Pakistan to source six LNG spot cargoes for May, June

By
Khalid Mustafa
The picture shows a Liquified Natural Gas (LNG) tanker. — Reuters/File
The picture shows a Liquified Natural Gas (LNG) tanker. — Reuters/File 

  • PLL receives 12 bids for six LNG cargoes at minimum prices ranging from $24.1500-31.778/MMBTU.
  • PLL gets four cargoes for May and two for June. 
  • “This will help slice down average power tariff, bringing solace to all categories of power consumers," says a Petroleum Division official.


ISLAMABAD: To maximise RLNG-based power generation, Pakistan LNG Limited (PLL) on Thursday will source six LNG cargoes for the months of May and June, reported The News. 

The company received 12 bids for six LNG spot cargoes at a minimum price ranging from $24.1500-31.778/MMBTU — four for May and two for June. This would help the government slash the cost of power generation. 

Instead of running diesel-fired and furnace oil power plants, authorities decided to purchase all cargoes to run RLNG-based power plants after getting the average price of spot cargoes and term cargoes under GtG long contracts, available at 13.37% and 10.2% of the Brent.

“This is how the RLNG-based power plants will be able to produce power at lower rates as compared to furnace oil and diesel-run plants,” a senior official at Petroleum Division told The News.

“This will help slice down average power tariff bringing solace to all categories of power consumers in the country.”

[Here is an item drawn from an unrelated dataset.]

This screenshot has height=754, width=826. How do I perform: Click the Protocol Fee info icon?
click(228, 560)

Pakistan is getting seven LNG shipments from Qatar under two GtG agreements, out of which it will receive five cargoes/month at 13.37% of the Brent under a 15-year deal signed in 2015 and two every month till June 2022 at 10.2% of the Brent under a 10-year contract.

From July 2022, Pakistan will start receiving three cargoes under a second deal with Qatar and from 2024, the number of cargoes will be four in one month under a 10-year deal. However, for June, the government has managed to get hold of one more cargo at 10.2% of the Brent from Qatar under a second contract.

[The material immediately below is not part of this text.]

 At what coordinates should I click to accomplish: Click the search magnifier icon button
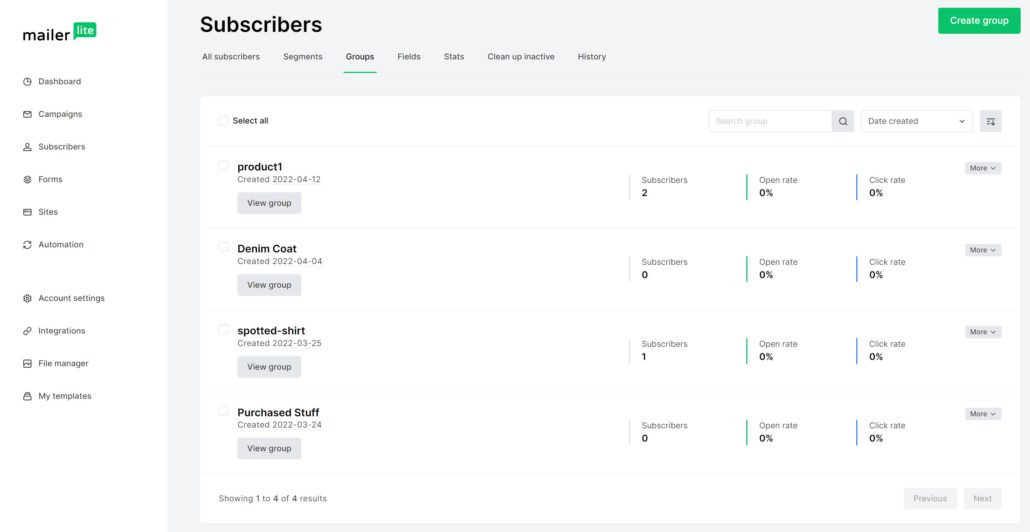(843, 121)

This is how Pakistan will have 12 LNG cargoes with a 1.2 bcfd flow of gas in May and 11 in June with 1.1 bcfd gas. After one or two weeks’ hydrogenation, which currently stands at 3400 MW, will also increase reasonably.

“So in the next two months Pakistan will have abundant RLNG for all sectors of the economy despite the fact that ENI has defaulted on LNG cargo scheduled on May 1, 2022, while Guvnor has already defaulted for April, May and June,” the official said.

According to official details, PLL had issued the tender on April 17, 2022, seeking bids from LNG traders for six spot cargoes and opened the bids on Thursday (April 21, 2022) and decided to purchase spot cargoes for May and two for the month of June.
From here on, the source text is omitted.